Data excerpts
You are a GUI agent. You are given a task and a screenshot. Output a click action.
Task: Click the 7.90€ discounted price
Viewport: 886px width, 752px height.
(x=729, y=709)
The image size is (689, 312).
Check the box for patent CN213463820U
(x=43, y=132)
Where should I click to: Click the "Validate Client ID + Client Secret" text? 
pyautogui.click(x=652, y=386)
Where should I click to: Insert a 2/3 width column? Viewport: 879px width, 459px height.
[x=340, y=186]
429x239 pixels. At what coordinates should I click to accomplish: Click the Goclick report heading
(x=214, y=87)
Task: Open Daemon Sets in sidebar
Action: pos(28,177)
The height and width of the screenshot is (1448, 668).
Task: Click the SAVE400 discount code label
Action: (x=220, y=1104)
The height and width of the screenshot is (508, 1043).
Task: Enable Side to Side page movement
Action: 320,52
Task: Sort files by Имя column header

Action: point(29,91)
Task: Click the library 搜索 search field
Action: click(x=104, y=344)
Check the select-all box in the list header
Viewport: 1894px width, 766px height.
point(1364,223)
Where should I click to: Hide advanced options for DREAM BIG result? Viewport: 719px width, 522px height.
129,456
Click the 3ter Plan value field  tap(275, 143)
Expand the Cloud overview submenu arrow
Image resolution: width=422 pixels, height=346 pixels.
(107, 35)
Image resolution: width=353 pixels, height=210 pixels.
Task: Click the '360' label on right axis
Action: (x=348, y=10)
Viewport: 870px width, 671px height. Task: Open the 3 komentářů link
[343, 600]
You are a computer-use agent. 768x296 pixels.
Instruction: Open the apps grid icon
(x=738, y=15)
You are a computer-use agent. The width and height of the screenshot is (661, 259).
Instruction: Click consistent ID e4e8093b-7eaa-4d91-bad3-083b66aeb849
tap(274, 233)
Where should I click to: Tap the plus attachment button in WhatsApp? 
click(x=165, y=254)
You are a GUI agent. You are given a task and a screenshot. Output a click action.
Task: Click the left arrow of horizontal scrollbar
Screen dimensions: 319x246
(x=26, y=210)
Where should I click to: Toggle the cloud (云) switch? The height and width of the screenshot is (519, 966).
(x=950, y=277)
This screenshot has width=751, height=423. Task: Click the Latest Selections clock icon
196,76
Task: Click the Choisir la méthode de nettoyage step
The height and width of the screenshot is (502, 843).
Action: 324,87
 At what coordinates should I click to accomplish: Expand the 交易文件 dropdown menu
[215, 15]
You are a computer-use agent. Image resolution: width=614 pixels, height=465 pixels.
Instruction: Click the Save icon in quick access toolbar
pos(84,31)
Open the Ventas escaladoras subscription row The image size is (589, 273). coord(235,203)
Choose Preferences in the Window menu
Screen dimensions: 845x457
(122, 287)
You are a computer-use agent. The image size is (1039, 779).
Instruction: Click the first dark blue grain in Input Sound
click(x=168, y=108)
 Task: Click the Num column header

## Exercise aim
Reproduce every line of the data verbatim.

## Result below
You are a GUI agent. You are given a task and a screenshot. Output a click action.
Task: Click the 7.90€ discounted price
Viewport: 886px width, 752px height.
(x=729, y=709)
The image size is (689, 312).
Check the box for patent CN213463820U
(x=43, y=132)
Where should I click to: Click the "Validate Client ID + Client Secret" text? 
pyautogui.click(x=652, y=386)
Where should I click to: Insert a 2/3 width column? Viewport: 879px width, 459px height.
[x=340, y=186]
429x239 pixels. At what coordinates should I click to accomplish: Click the Goclick report heading
(x=214, y=87)
Task: Open Daemon Sets in sidebar
Action: pos(28,177)
The height and width of the screenshot is (1448, 668).
Task: Click the SAVE400 discount code label
Action: (x=220, y=1104)
The height and width of the screenshot is (508, 1043).
Task: Enable Side to Side page movement
Action: 320,52
Task: Sort files by Имя column header

Action: point(29,91)
Task: Click the library 搜索 search field
Action: click(x=104, y=344)
Check the select-all box in the list header
Viewport: 1894px width, 766px height.
point(1364,223)
Where should I click to: Hide advanced options for DREAM BIG result? Viewport: 719px width, 522px height.
129,456
Click the 3ter Plan value field  tap(275, 143)
Expand the Cloud overview submenu arrow
Image resolution: width=422 pixels, height=346 pixels.
(107, 35)
Image resolution: width=353 pixels, height=210 pixels.
Task: Click the '360' label on right axis
Action: (x=348, y=10)
Viewport: 870px width, 671px height. Task: Open the 3 komentářů link
[343, 600]
You are a computer-use agent. 768x296 pixels.
Instruction: Open the apps grid icon
(x=738, y=15)
You are a computer-use agent. The width and height of the screenshot is (661, 259).
Instruction: Click consistent ID e4e8093b-7eaa-4d91-bad3-083b66aeb849
tap(274, 233)
Where should I click to: Tap the plus attachment button in WhatsApp? 
click(x=165, y=254)
You are a GUI agent. You are given a task and a screenshot. Output a click action.
Task: Click the left arrow of horizontal scrollbar
Screen dimensions: 319x246
(x=26, y=210)
Where should I click to: Toggle the cloud (云) switch? The height and width of the screenshot is (519, 966).
(x=950, y=277)
This screenshot has width=751, height=423. Task: Click the Latest Selections clock icon
196,76
Task: Click the Choisir la méthode de nettoyage step
The height and width of the screenshot is (502, 843).
Action: 324,87
 At what coordinates should I click to accomplish: Expand the 交易文件 dropdown menu
[215, 15]
You are a computer-use agent. Image resolution: width=614 pixels, height=465 pixels.
Instruction: Click the Save icon in quick access toolbar
pos(84,31)
Open the Ventas escaladoras subscription row The image size is (589, 273). coord(235,203)
Choose Preferences in the Window menu
Screen dimensions: 845x457
(122, 287)
You are a computer-use agent. The image size is (1039, 779).
Instruction: Click the first dark blue grain in Input Sound
click(x=168, y=108)
 Task: Click the Num column header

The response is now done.